***** Selected excerpt *****
Let me get this straight: we can get $40 million from the MN legislature for a F'ing hockey rink, but we can't get $13 million to stop putting poop in the lake?

Double-you tee eff.


Agreed. I love me some hockey, but we've only got one Lake Superior. These priorities are messed up.

WTF is right- I was thinking that last night, was going to see if we got money for the rink- I guess so. Stupid people.

Just spent the last week leading discussion, lecturing and cajoling my students along these lines--we read the whole article aloud in class and talked about ways to hold ourselves and each other accountable for these messed up priorities.

Maybe we should run all the sewer lines through the DECC? Or maybe new ice rinks could double as sewer overflow storage tanks in the off season?

I don't care how much money you give me, I will never stop pooping in the lake!

maybe it's because they think we can get all the water we need, in handy dandy plastic containers even, at Sam's Club.

Tragedy of the commons.

Privatize the sewers and shit wouldn't overflow into the lake.

Better yet let some entrepreneur find a use for all that shit by letting the collection of it profitable.

Maybe they could use the poop water to make ice for the rink.

Funny, commontragedy, that every place a public water system has been privatized, prices and corruption have gone up while service and access have gone down. Thank god they haven't done the same thing with poop yet.

The Tragedy of the Commons is some f'd-up, historically and anthropologically-unfounded bullshit invented to justify capitalism to environmentalists. Nobody I know who's awake buys it.

privatization of utilities does one thing and one thing only:

Make said utility more and more expensive.

Cases in point:

Water privatization in Bolivia, and the natural gas "deregulation" debacle currently in place in Illinios and Indiana.
***** Given data *****
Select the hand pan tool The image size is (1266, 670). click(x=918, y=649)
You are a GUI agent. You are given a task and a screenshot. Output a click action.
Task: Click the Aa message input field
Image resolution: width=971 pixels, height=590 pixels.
*****
Carry on the comment thread about funding a hockey rink instead of stopping sewage overflows into Lake Superior, starting after its last comment.

#### Exercise output
It doesn't solve any of the problems within the infrastructure...it only makes rich people richer by lifting the gov't regulations that control the cost of the operation.

First the wastewater treatment gets privatized, and then the water in the lake itself...before long, your lakewater is being shipped to Phoenix.

rediguana, I completely agree with you re: the privatization of water and the decrease in service, there are some pretty fucked up examples of how blatantly anti-humanist privatization of water can be (the attempt to outlaw rainwater collection for example). But I also think that the "Tragedy of the commons" is a real and easily documented effect, and can be used to highlight abuse by companies. The original example was overgrazing pastures by multiple ranches using the same public property for grazing their livestock.

The trick, and it is a colossal one in some cases, is finding that middle ground that doesn't completely screw over individual access to a public owned resource, but allows for sufficient recourse for responsible economics. The recent Carbon futures market is an interesting development in this debate within the last decade. I am not completely sold on it, but it does represent a new way to think about the utilization of common resources.

Incidentally, I would think privatization of water resources in Duluth would exacerbate the problem as the private company would have great incentive to minimize costs to increase profit, one way to minimize cost would be less treatment of outflow.

The price MAY WELL go up. It depends on what government subsidies were in place to lessen the PERCEIVED cost of the utility before privatization.

Competition among private utility suppliers will ALWAYS lower prices.

I've always liked my private water utility. Cost me a new pump once in 30 years. Actually I traded some stuff for it. As for privatization of public utilities I'm all for it. I get good rates and service from the power company and they are private. No reason people couldn't get the same good service and rates from private water, sewer, and gas companies.

In situations like this...there is no MAY...rather a WILL...as in the cost WILL go up. Government subsidies have absolutely no effect on consumer cost once a utility has been placed into a private corporation's hands.

if you truly believe that competition keeps prices low, I've got a bridge to sell you.

In fact, in every instance where a utility (like water, natural gas, etc...) has been privatized and/or otherwise deregulated, the consumer cost of that utility has increased. Oftentimes, it has increased to the point where the end user cannot afford to purchase.

A few years ago, the natural gas utility was deregulated in Illinois, allowing privately owned supplier companies (which were wholly owned subsidiaries and/or partnerships of utility companies) and the "competition" that followed in every single case caused the cost of the natural gas to increase tenfold from what the utility was able to charge.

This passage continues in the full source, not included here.